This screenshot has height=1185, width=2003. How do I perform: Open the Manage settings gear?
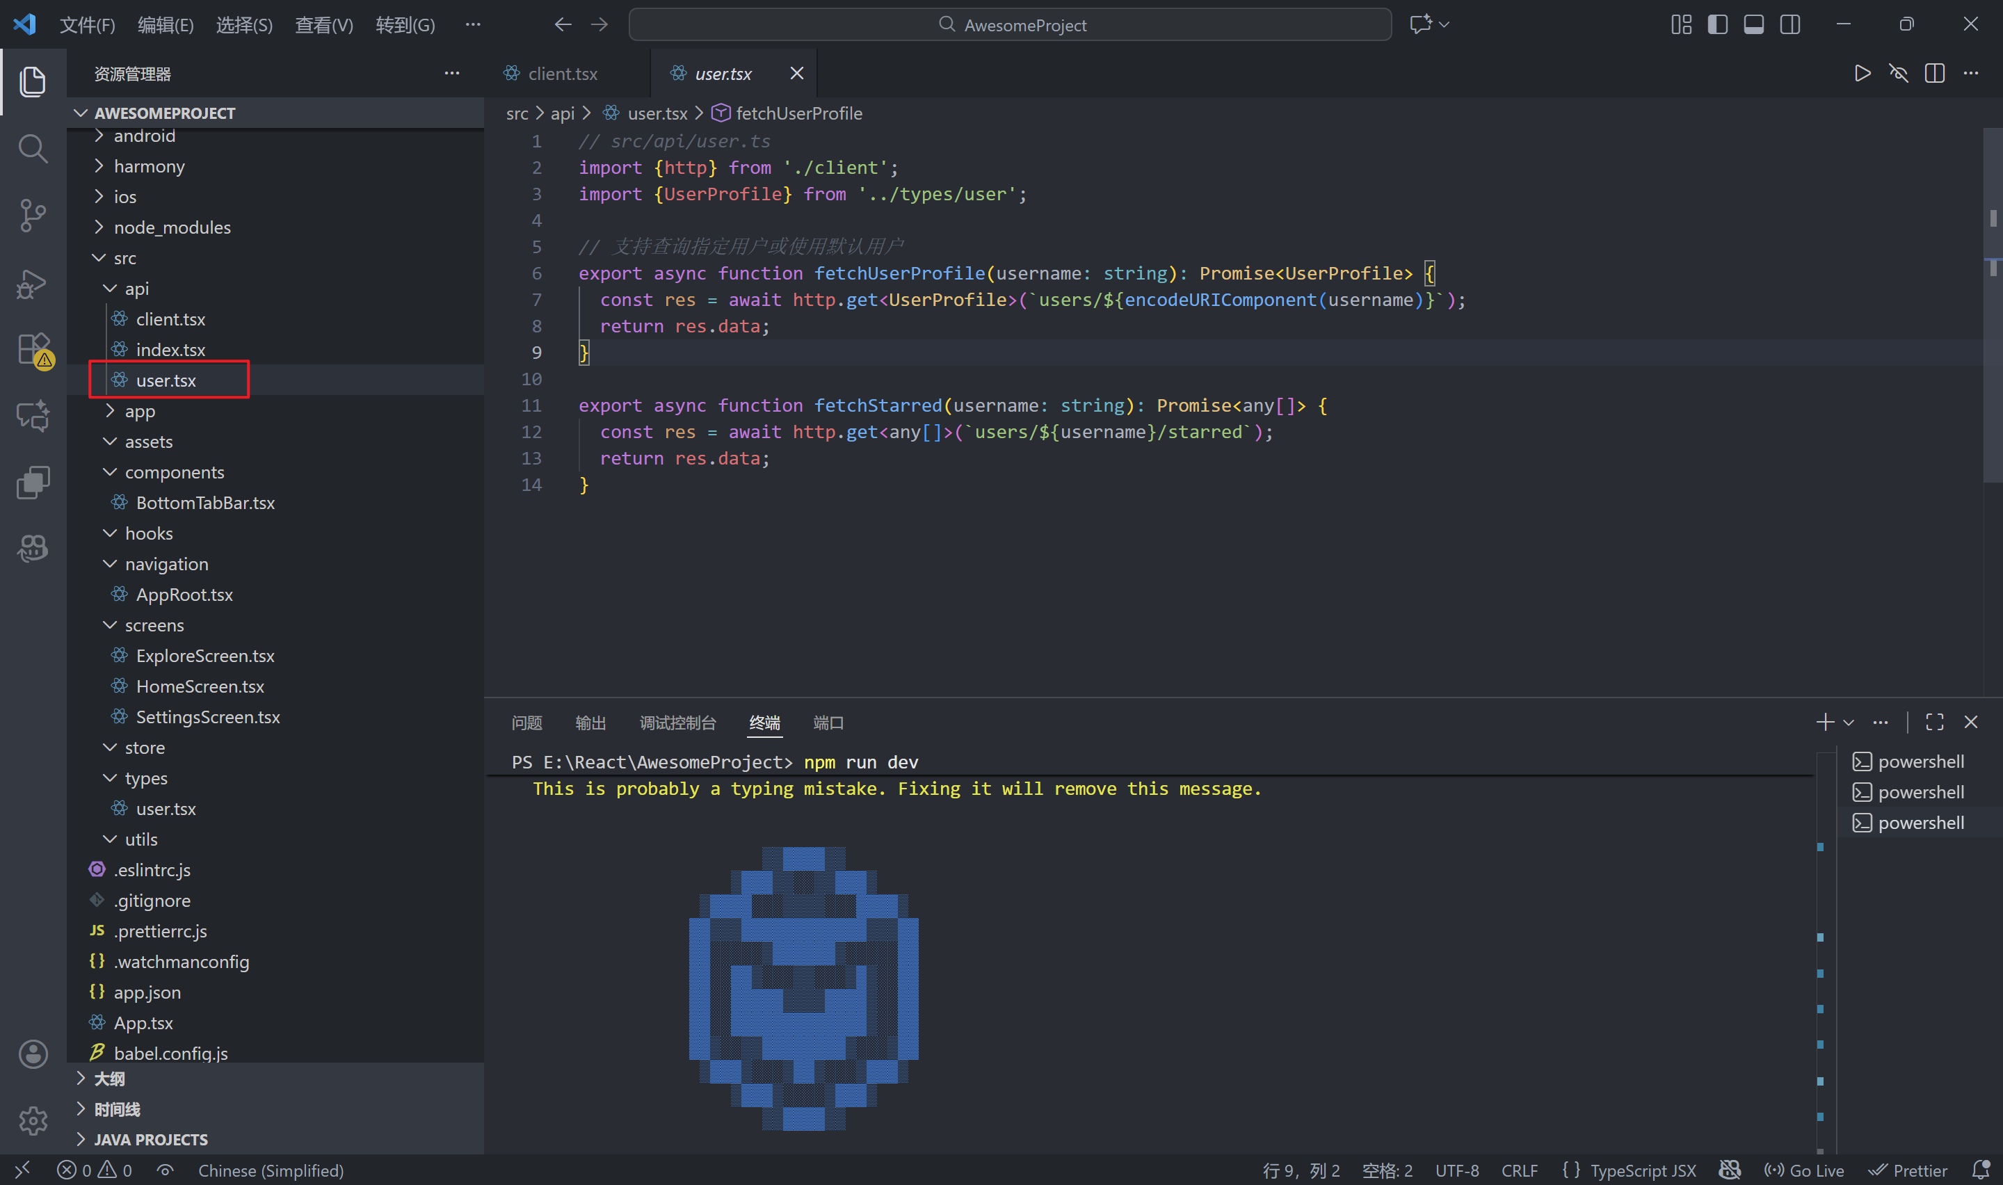click(x=33, y=1120)
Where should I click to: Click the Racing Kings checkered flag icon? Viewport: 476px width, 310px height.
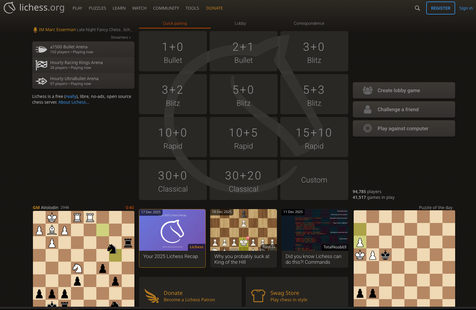point(41,65)
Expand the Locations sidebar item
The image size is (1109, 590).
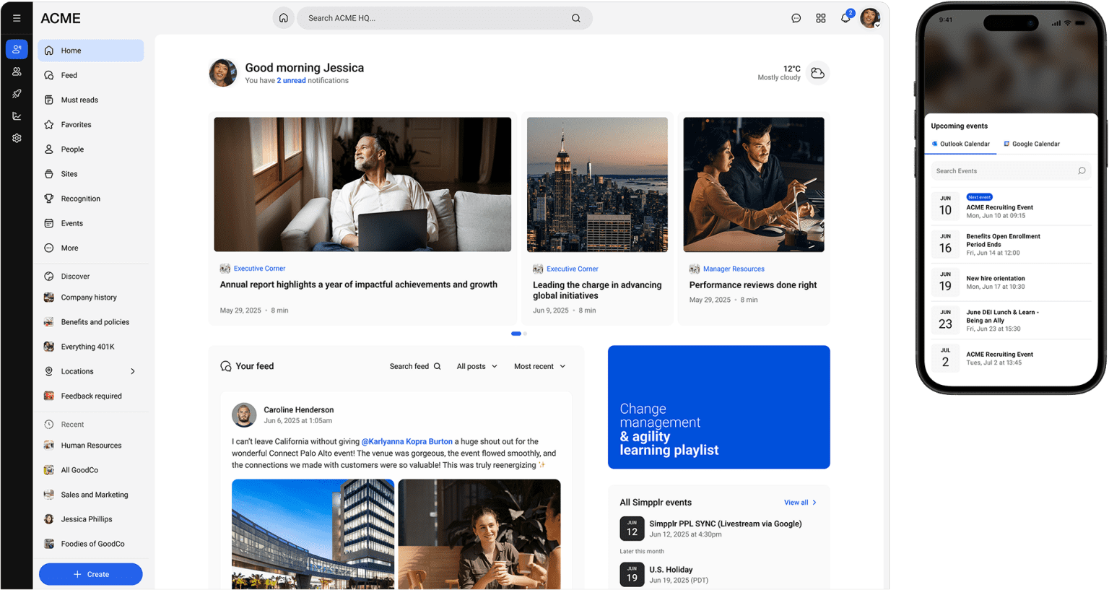pyautogui.click(x=132, y=370)
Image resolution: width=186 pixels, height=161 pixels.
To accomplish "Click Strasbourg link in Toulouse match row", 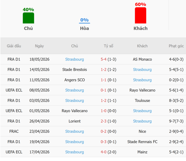I will [x=74, y=101].
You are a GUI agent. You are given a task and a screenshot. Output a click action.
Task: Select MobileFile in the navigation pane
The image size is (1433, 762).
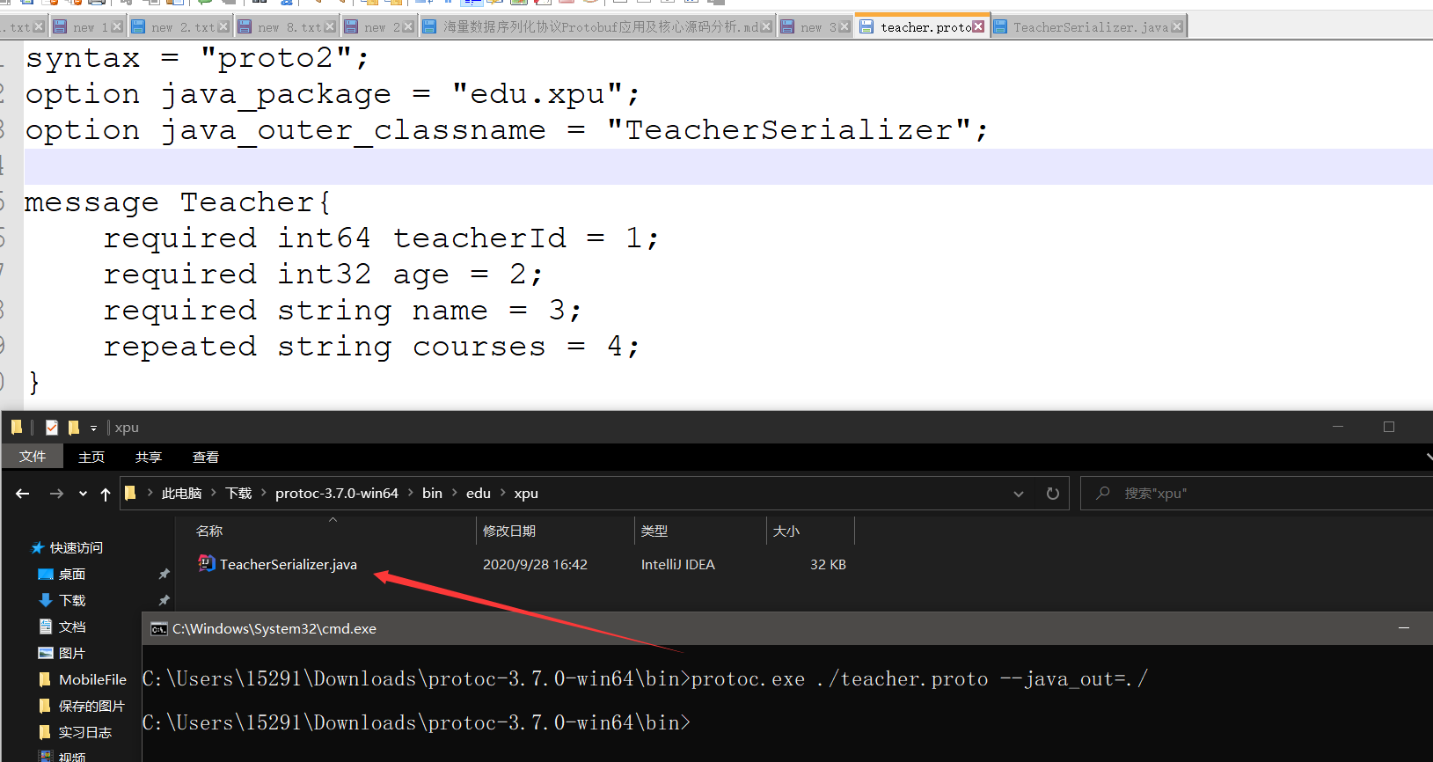[x=92, y=679]
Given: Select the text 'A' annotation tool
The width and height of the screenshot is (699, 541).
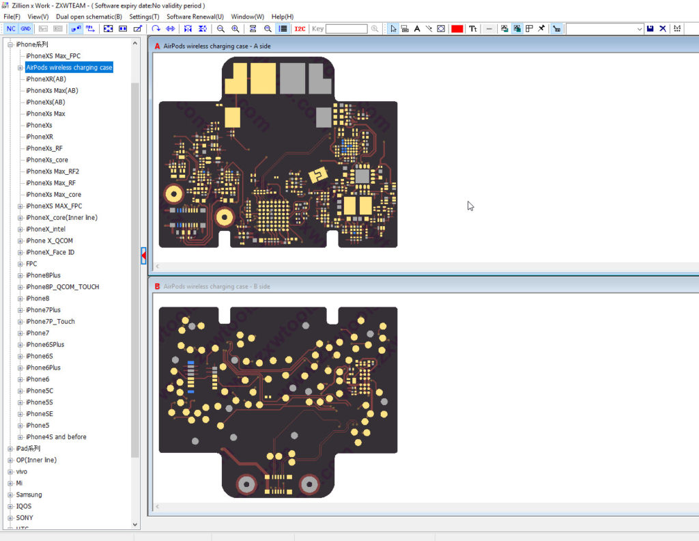Looking at the screenshot, I should point(417,29).
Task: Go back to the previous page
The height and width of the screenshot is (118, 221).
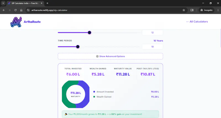Action: [x=4, y=10]
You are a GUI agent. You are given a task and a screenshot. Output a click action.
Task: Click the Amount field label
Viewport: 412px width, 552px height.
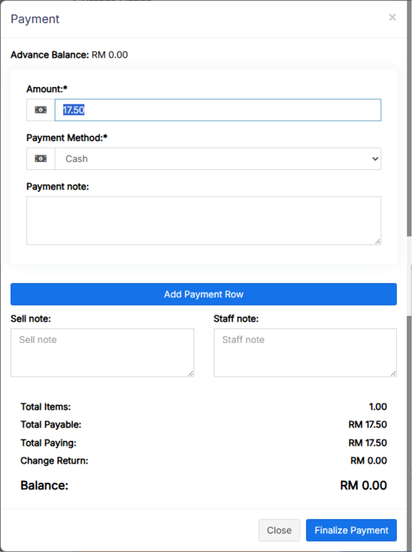tap(47, 89)
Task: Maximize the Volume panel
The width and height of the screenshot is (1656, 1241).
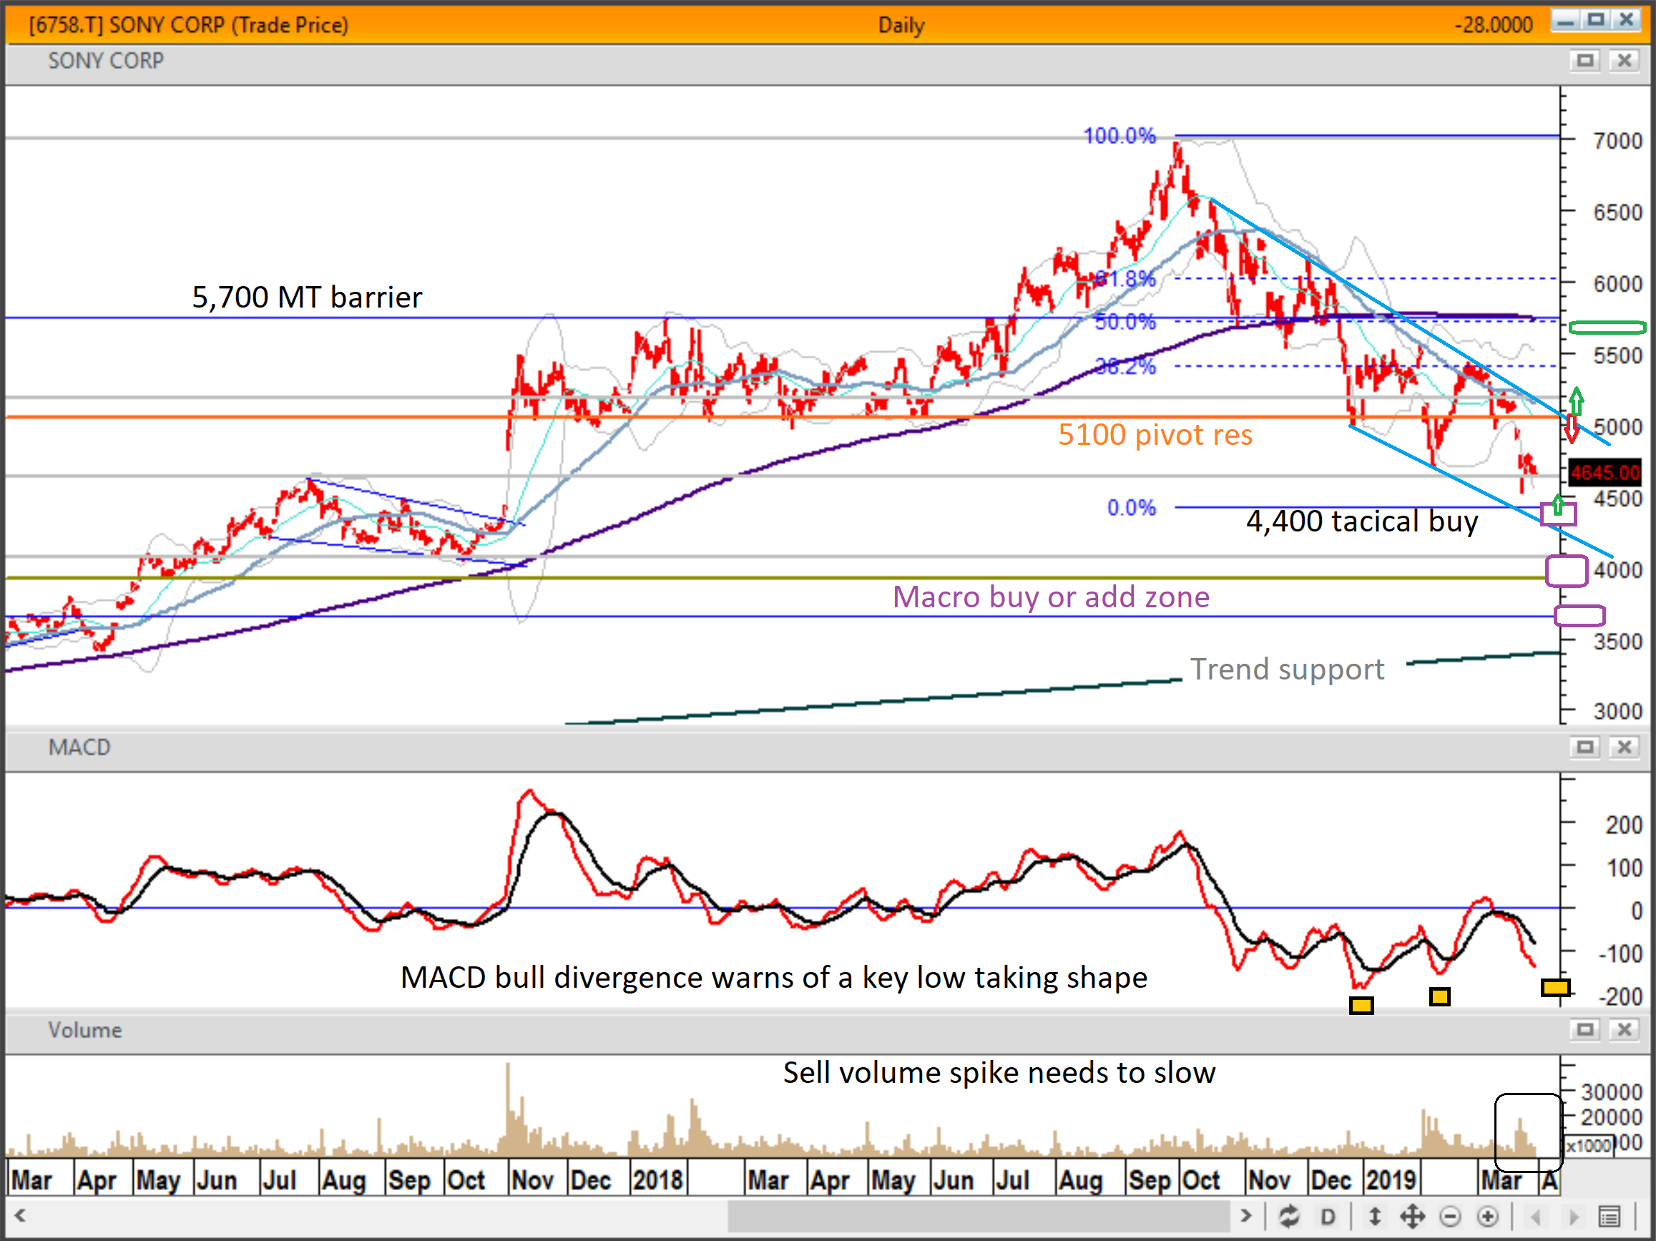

★ ★ ★ ★

### YOUR TASK
Copy out the stretch of the listing from the line containing "Task: Maximize the Volume panel" through the end of the listing, both ends included, and leave the pictures out.

### TASK SOLUTION
Task: Maximize the Volume panel
The width and height of the screenshot is (1656, 1241).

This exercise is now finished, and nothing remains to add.